Available data
•••
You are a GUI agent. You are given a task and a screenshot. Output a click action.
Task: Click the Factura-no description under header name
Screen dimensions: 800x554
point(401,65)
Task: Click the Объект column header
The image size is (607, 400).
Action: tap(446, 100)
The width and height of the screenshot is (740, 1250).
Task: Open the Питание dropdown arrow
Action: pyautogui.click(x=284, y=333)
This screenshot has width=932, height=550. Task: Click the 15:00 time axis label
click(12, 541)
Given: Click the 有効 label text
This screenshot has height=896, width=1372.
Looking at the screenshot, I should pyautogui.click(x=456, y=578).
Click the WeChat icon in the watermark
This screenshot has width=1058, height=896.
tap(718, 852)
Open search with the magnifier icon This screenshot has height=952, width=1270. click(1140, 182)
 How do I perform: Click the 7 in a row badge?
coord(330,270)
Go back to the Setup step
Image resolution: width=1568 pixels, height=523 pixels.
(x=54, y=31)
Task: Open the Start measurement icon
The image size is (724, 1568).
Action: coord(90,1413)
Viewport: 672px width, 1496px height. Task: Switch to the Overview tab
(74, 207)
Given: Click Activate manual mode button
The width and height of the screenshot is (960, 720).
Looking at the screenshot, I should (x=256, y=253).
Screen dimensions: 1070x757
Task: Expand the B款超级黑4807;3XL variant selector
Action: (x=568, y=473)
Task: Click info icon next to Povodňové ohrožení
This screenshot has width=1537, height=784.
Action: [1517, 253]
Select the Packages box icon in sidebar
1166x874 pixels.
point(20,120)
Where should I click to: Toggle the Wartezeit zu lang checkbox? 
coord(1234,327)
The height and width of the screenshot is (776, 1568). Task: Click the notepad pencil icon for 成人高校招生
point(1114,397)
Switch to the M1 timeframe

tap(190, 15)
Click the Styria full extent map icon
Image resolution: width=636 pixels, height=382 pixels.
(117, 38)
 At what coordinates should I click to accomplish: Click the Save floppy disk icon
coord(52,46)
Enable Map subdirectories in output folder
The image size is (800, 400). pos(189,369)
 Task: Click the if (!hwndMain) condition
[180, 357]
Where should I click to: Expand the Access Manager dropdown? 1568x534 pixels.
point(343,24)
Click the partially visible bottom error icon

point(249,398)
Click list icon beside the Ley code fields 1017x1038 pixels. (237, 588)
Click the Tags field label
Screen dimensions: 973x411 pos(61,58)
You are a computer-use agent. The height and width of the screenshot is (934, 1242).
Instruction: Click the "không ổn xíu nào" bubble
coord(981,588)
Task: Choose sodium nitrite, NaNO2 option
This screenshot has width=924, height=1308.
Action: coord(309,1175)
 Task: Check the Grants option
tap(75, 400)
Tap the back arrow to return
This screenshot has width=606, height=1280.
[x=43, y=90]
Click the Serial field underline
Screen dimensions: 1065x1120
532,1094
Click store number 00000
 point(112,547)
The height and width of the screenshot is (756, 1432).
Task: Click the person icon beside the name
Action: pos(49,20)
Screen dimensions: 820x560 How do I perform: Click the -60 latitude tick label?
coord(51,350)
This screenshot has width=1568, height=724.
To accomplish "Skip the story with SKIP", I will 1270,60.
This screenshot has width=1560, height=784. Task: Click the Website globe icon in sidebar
•••
Exercise
Copy every line of the listing that includes the string "back".

Result for this exercise
Go back to the Setup step
Tap the back arrow to return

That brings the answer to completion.